Instructions for the task
An exact copy of all the data below is needed.

- - - - - - -

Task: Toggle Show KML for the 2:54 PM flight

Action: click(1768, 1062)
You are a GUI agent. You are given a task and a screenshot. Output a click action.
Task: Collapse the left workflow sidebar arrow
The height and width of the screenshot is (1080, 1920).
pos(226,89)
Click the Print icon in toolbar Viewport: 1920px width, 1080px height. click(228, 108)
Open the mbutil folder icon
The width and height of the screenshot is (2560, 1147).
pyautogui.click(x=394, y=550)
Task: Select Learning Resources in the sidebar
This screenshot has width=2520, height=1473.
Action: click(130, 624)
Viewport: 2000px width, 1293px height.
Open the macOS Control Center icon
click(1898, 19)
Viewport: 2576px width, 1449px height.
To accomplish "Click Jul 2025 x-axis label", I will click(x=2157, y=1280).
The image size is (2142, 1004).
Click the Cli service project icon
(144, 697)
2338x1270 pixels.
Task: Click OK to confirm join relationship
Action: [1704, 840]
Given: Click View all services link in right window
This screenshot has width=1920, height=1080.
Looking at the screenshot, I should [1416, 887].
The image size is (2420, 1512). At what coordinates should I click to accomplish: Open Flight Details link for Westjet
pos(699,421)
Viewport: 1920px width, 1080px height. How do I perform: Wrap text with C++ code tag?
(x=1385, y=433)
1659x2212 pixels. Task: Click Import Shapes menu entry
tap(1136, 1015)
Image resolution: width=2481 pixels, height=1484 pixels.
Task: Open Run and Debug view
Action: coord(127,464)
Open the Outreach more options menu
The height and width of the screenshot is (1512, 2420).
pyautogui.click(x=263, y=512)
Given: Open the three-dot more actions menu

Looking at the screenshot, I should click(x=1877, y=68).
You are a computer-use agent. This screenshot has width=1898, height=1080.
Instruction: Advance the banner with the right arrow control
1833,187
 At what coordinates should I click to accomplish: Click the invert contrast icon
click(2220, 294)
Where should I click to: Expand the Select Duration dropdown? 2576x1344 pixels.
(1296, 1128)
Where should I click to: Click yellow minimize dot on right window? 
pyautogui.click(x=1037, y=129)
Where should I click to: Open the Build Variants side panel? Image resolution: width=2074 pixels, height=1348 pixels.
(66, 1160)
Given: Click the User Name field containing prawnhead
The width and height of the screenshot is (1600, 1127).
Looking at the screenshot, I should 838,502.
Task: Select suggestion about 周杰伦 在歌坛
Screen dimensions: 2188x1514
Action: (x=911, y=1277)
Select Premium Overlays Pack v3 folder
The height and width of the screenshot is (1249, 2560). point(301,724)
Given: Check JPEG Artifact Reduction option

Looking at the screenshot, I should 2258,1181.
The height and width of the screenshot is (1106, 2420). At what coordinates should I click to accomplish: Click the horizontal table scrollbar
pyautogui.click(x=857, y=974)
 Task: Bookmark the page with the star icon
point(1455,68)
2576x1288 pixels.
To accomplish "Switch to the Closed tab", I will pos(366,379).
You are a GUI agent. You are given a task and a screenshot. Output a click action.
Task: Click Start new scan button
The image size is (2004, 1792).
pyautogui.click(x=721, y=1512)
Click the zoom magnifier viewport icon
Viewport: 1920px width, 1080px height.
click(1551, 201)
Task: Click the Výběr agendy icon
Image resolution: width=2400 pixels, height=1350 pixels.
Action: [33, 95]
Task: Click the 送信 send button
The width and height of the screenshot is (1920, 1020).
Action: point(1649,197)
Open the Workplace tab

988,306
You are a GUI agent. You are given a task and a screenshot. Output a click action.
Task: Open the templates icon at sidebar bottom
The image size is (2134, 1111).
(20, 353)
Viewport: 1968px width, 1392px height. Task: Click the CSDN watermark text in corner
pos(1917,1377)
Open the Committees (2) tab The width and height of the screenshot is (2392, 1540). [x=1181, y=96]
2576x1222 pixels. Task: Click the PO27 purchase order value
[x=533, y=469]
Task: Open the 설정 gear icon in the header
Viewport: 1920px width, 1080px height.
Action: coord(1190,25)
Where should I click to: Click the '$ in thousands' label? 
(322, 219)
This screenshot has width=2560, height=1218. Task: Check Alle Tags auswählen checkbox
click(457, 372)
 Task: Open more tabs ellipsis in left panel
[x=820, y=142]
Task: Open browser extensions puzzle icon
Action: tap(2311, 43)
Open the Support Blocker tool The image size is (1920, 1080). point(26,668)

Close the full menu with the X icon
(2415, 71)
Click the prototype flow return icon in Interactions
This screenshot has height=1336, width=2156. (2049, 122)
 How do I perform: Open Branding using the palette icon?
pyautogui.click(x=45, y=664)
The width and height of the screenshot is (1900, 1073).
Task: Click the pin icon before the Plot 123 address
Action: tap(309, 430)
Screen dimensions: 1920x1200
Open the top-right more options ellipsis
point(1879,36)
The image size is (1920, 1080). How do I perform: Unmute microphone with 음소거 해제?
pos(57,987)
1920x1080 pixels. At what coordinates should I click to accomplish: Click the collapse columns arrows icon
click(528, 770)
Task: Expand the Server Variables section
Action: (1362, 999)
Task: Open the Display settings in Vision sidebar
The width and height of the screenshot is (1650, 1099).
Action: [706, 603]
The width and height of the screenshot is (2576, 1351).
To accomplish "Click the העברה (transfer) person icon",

- - - - - - -

Response area
Task: Toggle Show KML for the 2:54 PM flight

Action: click(1768, 1062)
You are a GUI agent. You are given a task and a screenshot. Output a click action.
Task: Collapse the left workflow sidebar arrow
The height and width of the screenshot is (1080, 1920).
pos(226,89)
Click the Print icon in toolbar Viewport: 1920px width, 1080px height. click(228, 108)
Open the mbutil folder icon
The width and height of the screenshot is (2560, 1147).
pyautogui.click(x=394, y=550)
Task: Select Learning Resources in the sidebar
This screenshot has width=2520, height=1473.
Action: click(130, 624)
Viewport: 2000px width, 1293px height.
Open the macOS Control Center icon
click(1898, 19)
Viewport: 2576px width, 1449px height.
To accomplish "Click Jul 2025 x-axis label", I will click(x=2157, y=1280).
The image size is (2142, 1004).
Click the Cli service project icon
(144, 697)
2338x1270 pixels.
Task: Click OK to confirm join relationship
Action: [1704, 840]
Given: Click View all services link in right window
This screenshot has width=1920, height=1080.
Looking at the screenshot, I should [1416, 887].
The image size is (2420, 1512). At what coordinates should I click to accomplish: Open Flight Details link for Westjet
pos(699,421)
Viewport: 1920px width, 1080px height. How do I perform: Wrap text with C++ code tag?
(x=1385, y=433)
1659x2212 pixels. Task: Click Import Shapes menu entry
tap(1136, 1015)
Image resolution: width=2481 pixels, height=1484 pixels.
Task: Open Run and Debug view
Action: coord(127,464)
Open the Outreach more options menu
The height and width of the screenshot is (1512, 2420).
pyautogui.click(x=263, y=512)
Given: Open the three-dot more actions menu

Looking at the screenshot, I should click(x=1877, y=68).
You are a computer-use agent. This screenshot has width=1898, height=1080.
Instruction: Advance the banner with the right arrow control
1833,187
 At what coordinates should I click to accomplish: Click the invert contrast icon
click(2220, 294)
Where should I click to: Expand the Select Duration dropdown? 2576x1344 pixels.
(1296, 1128)
Where should I click to: Click yellow minimize dot on right window? 
pyautogui.click(x=1037, y=129)
Where should I click to: Open the Build Variants side panel? Image resolution: width=2074 pixels, height=1348 pixels.
(66, 1160)
Given: Click the User Name field containing prawnhead
The width and height of the screenshot is (1600, 1127).
Looking at the screenshot, I should 838,502.
Task: Select suggestion about 周杰伦 在歌坛
Screen dimensions: 2188x1514
Action: (x=911, y=1277)
Select Premium Overlays Pack v3 folder
The height and width of the screenshot is (1249, 2560). point(301,724)
Given: Check JPEG Artifact Reduction option

Looking at the screenshot, I should 2258,1181.
The height and width of the screenshot is (1106, 2420). At what coordinates should I click to accomplish: Click the horizontal table scrollbar
pyautogui.click(x=857, y=974)
 Task: Bookmark the page with the star icon
point(1455,68)
2576x1288 pixels.
To accomplish "Switch to the Closed tab", I will pos(366,379).
You are a GUI agent. You are given a task and a screenshot. Output a click action.
Task: Click Start new scan button
The image size is (2004, 1792).
pyautogui.click(x=721, y=1512)
Click the zoom magnifier viewport icon
Viewport: 1920px width, 1080px height.
click(1551, 201)
Task: Click the Výběr agendy icon
Image resolution: width=2400 pixels, height=1350 pixels.
Action: [33, 95]
Task: Click the 送信 send button
The width and height of the screenshot is (1920, 1020).
Action: point(1649,197)
Open the Workplace tab

988,306
You are a GUI agent. You are given a task and a screenshot. Output a click action.
Task: Open the templates icon at sidebar bottom
The image size is (2134, 1111).
(20, 353)
Viewport: 1968px width, 1392px height. Task: Click the CSDN watermark text in corner
pos(1917,1377)
Open the Committees (2) tab The width and height of the screenshot is (2392, 1540). [x=1181, y=96]
2576x1222 pixels. Task: Click the PO27 purchase order value
[x=533, y=469]
Task: Open the 설정 gear icon in the header
Viewport: 1920px width, 1080px height.
Action: coord(1190,25)
Where should I click to: Click the '$ in thousands' label? 
(322, 219)
This screenshot has width=2560, height=1218. Task: Check Alle Tags auswählen checkbox
click(457, 372)
 Task: Open more tabs ellipsis in left panel
[x=820, y=142]
Task: Open browser extensions puzzle icon
Action: tap(2311, 43)
Open the Support Blocker tool The image size is (1920, 1080). point(26,668)

Close the full menu with the X icon
(2415, 71)
Click the prototype flow return icon in Interactions
This screenshot has height=1336, width=2156. (2049, 122)
 How do I perform: Open Branding using the palette icon?
pyautogui.click(x=45, y=664)
The width and height of the screenshot is (1900, 1073).
Task: Click the pin icon before the Plot 123 address
Action: tap(309, 430)
Screen dimensions: 1920x1200
Open the top-right more options ellipsis
point(1879,36)
The image size is (1920, 1080). How do I perform: Unmute microphone with 음소거 해제?
pos(57,987)
1920x1080 pixels. At what coordinates should I click to accomplish: Click the collapse columns arrows icon
click(528, 770)
Task: Expand the Server Variables section
Action: (1362, 999)
Task: Open the Display settings in Vision sidebar
The width and height of the screenshot is (1650, 1099).
Action: [706, 603]
The width and height of the screenshot is (2576, 1351).
To accomplish "Click the העברה (transfer) person icon",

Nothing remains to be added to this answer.